Kingston, ON – Potentially deadly antibiotic-resistant infections such as C difficile have a higher rate of occurrence in Canada’s large and teaching hospitals, a new national study by Queen’s University shows.
Other super bugs identified in the study are methicillin-resistant Staphylococcus aureus (MRSA) and vancomycin-resistant Enterococcus (VRE).
"Our findings underscore the need for immediate improvements to infection control measures in many acute care hospitals – particularly in large and teaching facilities where more complicated types of surgery occur," says Dr Dick Zoutman, an epidemiologist at Queen’s, who is also director of infection control services at Kingston General Hospital and co-chair of Ontario’s permanent Provincial Infectious Diseases Committee. Dr Zoutman headed the study.
Also, there is a clear link between the incidence of these antibiotic-resistant organisms and a hospital’s infection tracking and prevention activities, the researchers discovered.
"We now have proof that hospitals which carry out specific infection control prevention activities are more able to control these potentially fatal infections," says Dr Zoutman.
Results of the Health Canada study, co-authored by research associate Douglas Ford of Queen’s Department of Pathology and Molecular Medicine and the Canadian Hospital Epidemiology Committee, will be published in the February 2005 issue of the American Journal of Infection Control (AJIC).
The current research builds on a national survey conducted by Dr Zoutman and Mr Ford that was published in the AJIC in August 2003. The earlier study showed that the majority of Canada’s acute care hospitals fall short of the minimum recommendations for effective infection prevention programs. These shortfalls result in over 200,000 hospital-acquired infections per year in Canada and over 8,000 deaths.
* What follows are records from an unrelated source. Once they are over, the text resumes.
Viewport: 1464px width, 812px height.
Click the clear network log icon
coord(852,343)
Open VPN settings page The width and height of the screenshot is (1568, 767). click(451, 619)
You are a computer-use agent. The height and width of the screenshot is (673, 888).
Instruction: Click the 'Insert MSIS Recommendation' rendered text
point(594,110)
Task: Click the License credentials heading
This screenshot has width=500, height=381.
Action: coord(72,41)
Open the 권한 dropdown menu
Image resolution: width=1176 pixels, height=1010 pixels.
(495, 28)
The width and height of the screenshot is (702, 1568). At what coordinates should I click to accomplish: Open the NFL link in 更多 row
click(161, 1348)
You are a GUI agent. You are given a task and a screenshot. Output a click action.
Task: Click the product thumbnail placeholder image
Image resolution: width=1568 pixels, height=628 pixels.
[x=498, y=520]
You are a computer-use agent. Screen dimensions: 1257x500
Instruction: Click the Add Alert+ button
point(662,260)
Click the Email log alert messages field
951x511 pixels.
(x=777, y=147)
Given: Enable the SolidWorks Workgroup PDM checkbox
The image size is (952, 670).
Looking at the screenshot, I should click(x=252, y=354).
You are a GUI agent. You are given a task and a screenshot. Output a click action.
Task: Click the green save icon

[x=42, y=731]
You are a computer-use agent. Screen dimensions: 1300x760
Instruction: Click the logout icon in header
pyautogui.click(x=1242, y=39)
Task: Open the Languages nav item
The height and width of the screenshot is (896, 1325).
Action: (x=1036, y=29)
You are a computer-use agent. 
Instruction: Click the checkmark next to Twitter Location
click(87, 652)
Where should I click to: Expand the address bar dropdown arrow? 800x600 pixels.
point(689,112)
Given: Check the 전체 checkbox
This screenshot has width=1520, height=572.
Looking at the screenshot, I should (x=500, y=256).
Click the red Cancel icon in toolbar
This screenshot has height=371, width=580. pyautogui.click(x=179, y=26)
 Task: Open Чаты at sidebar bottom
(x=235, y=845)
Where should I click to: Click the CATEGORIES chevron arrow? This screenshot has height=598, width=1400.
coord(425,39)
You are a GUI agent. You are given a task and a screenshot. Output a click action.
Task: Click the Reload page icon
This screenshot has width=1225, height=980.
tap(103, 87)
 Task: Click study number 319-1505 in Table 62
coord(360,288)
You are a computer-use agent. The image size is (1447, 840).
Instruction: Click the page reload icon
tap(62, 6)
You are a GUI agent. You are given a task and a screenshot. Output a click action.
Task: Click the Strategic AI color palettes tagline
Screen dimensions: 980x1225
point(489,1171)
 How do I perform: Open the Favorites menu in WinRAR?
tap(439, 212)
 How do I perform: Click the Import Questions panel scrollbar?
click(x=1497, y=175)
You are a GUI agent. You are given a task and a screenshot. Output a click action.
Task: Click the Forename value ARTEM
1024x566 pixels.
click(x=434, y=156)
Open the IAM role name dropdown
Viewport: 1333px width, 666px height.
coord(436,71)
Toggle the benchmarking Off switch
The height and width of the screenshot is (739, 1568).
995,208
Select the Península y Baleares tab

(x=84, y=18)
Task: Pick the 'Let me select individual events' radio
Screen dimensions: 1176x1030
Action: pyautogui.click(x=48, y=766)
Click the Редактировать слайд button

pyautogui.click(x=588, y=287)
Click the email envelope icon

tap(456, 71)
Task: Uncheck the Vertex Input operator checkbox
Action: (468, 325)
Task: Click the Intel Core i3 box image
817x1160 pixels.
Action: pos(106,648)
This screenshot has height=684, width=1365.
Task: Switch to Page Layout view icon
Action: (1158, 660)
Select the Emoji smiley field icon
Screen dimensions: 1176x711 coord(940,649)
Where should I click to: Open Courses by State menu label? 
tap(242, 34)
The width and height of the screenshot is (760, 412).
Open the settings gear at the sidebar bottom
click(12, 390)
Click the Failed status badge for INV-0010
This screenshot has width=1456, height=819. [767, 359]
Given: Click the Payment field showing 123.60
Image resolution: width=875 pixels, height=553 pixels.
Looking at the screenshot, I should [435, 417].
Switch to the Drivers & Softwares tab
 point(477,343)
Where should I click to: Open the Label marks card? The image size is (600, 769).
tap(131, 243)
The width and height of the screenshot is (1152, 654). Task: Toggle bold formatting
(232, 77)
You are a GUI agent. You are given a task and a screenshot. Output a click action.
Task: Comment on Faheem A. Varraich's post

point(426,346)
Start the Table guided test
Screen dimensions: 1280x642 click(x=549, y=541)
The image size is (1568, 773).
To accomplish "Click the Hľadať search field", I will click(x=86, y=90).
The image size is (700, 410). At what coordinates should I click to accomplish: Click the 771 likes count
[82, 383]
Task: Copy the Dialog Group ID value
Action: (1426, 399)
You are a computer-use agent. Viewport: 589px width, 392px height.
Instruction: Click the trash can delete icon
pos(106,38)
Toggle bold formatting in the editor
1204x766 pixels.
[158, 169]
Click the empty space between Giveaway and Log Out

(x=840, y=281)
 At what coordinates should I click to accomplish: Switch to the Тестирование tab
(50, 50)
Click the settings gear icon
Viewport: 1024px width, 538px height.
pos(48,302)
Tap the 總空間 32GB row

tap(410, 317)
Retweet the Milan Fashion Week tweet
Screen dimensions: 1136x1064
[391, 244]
In the new study, participants from the national survey were asked to provide data on the number of occurrences in their facilities of the serious hospital infections C difficile, methicillin-resistant Staphylococcus aureus (MRSA) and vancomycin-resistant Enterococcus (VRE).
Two key practices were found in hospitals with lower infection rates:
-Active and targeted surveillance to identify and count cases of hospital infections
– Teaching infection control practices to staff who work in hospitals
"Antibiotic-resistant infections are becoming an increasingly significant problem in Canada, and will only get worse if recommended infection control procedures aren’t put into place," says Dr Zoutman. "The bottom line in this study is that if you increase the intensity of infection surveillance and control in hospitals, you can reasonably expect reduced rates of antibiotic-resistant organisms, resulting in decreased costs and fewer deaths."
"Hospital infections are estimated to directly cost our hospitals one billion dollars per year, and this is a low estimate," he continues. "If we implemented fully in our hospitals all of the infection prevention activities that we now know work, we could expect to save 2,400 to 4,000 lives each year from avoidable infections in our hospitals.
"We would also greatly improve wait times and access for care in our overcrowded and very busy hospitals. Investing in hospital infection prevention offers very large rewards," he adds.